Discussions and concept work for Oninaki began in 2017, during the last stages of development for Lost Sphear.[8][9] Oninaki was the last of three titles conceptually planned by Tokyo RPG Factory when it was founded to work on I Am Setsuna (2016).[10] The basic plan was for a game built on the resources of the previous two games.[9] A notable addition to the staff was Takashi Tokita, who had gained fame for his work on Chrono Trigger, Live A Live and Parasite Eve.[11] Having previously provided creative input for the battle systems of its earlier titles, Tokita decided that this time he wanted a deeper creative role. Tokita was a general overseer for the project as creative producer, as well as helping create the basic world view and scenario. Main producer Ryutaro Sasaki, who previously had a supporting role in the company's earlier titles, supervised the gameplay and technical side of production.[8] Atsushi Hashimoto returned as director from Lost Sphear and I Am Setsuna, as did scenario writer Hirotaka Inaba.[11] The music was composed and arranged by Shunsuke Tsuchiya and Mariam Abounnasr of Procyon Studio. Both Tsuchiya and Abounnasr were notable for their work on Another Eden.[12]
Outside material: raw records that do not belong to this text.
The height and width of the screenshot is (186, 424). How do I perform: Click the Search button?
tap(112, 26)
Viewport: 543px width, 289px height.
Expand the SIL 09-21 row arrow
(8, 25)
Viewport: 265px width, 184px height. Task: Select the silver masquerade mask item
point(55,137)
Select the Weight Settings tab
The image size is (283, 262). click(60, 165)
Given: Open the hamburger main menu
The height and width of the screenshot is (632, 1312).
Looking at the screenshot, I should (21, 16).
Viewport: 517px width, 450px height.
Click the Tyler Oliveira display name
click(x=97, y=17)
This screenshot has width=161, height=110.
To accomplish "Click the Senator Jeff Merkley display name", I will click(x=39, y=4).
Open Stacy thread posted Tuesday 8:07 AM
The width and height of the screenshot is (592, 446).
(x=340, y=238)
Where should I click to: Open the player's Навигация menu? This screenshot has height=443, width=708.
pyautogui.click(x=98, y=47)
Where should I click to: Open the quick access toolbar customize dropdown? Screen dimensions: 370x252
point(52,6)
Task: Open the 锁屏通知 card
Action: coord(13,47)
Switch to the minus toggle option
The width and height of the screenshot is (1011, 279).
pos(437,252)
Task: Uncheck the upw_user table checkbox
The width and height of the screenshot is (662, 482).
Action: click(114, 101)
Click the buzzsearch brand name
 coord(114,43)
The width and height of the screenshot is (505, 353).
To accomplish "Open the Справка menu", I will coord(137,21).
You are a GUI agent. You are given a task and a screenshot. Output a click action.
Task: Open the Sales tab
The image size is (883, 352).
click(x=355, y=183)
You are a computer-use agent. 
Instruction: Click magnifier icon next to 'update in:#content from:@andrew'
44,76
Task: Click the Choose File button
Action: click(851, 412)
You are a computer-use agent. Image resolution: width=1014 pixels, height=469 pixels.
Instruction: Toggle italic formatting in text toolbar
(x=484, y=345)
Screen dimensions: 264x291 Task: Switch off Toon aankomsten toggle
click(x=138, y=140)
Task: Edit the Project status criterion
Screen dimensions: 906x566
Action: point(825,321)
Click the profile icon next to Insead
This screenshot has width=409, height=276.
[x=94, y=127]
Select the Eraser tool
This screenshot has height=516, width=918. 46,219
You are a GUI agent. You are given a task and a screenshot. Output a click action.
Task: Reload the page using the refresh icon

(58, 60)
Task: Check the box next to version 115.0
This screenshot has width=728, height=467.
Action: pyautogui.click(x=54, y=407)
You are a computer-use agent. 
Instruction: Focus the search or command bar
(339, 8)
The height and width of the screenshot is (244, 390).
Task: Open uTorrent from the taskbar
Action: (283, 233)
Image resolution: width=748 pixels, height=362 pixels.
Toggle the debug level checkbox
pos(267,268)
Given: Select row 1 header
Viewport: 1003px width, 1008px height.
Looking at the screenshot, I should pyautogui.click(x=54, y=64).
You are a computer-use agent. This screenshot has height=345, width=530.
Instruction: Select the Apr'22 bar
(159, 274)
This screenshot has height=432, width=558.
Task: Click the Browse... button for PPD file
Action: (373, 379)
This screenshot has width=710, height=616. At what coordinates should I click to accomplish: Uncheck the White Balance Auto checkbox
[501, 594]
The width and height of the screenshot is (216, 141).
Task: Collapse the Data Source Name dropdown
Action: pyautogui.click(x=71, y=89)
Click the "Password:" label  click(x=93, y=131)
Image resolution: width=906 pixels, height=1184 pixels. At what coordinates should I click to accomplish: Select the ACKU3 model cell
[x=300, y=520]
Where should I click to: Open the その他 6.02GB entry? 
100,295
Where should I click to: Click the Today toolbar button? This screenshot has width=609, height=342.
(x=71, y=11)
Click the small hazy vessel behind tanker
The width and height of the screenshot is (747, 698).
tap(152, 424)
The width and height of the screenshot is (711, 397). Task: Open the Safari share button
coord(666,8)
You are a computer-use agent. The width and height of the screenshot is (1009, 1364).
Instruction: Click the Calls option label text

Tokita's aim for the narrative was to return to his long-held principles of using games to tell a narrative only games could tell, as well as pushing narrative boundaries in terms of theme and tone.[13] One of the things Tokita pushed for was breaking away from the convention that Square Enix role-playing games had to fit within a certain age range. While Inaba was worried, Tokita encouraged him to include far more mature or disturbing content than either Lost Sphear or I Am Setsuna.[8][13] The game's main motif was life and death, drawing inspiration from many Eastern philosophies that incorporated the concept of reincarnation.[14] The team wanted players to see the story and revisit their own views on the subject.[15] The team crafted the narrative so it would disturb people who experienced it.[10] While the story was dark, the team wanted players to feel rather than see it, so there was no gore or graphic violence and many of the "shocking" moments are implied rather than shown.[14] In the event, the team had to "self-censor" the narrative so the age rating in Japan would not be too high.[16] The Daemons' backstories helped communicate the narrative's somber tone.[15] The world's faith and its related imagery drew from real-world rituals for the dead such as the Bon Festival.[17] Following the globe-spanning adventure of Lost Sphear, Inaba wanted to write a story on a small scale similar to Vagrant Story.[13]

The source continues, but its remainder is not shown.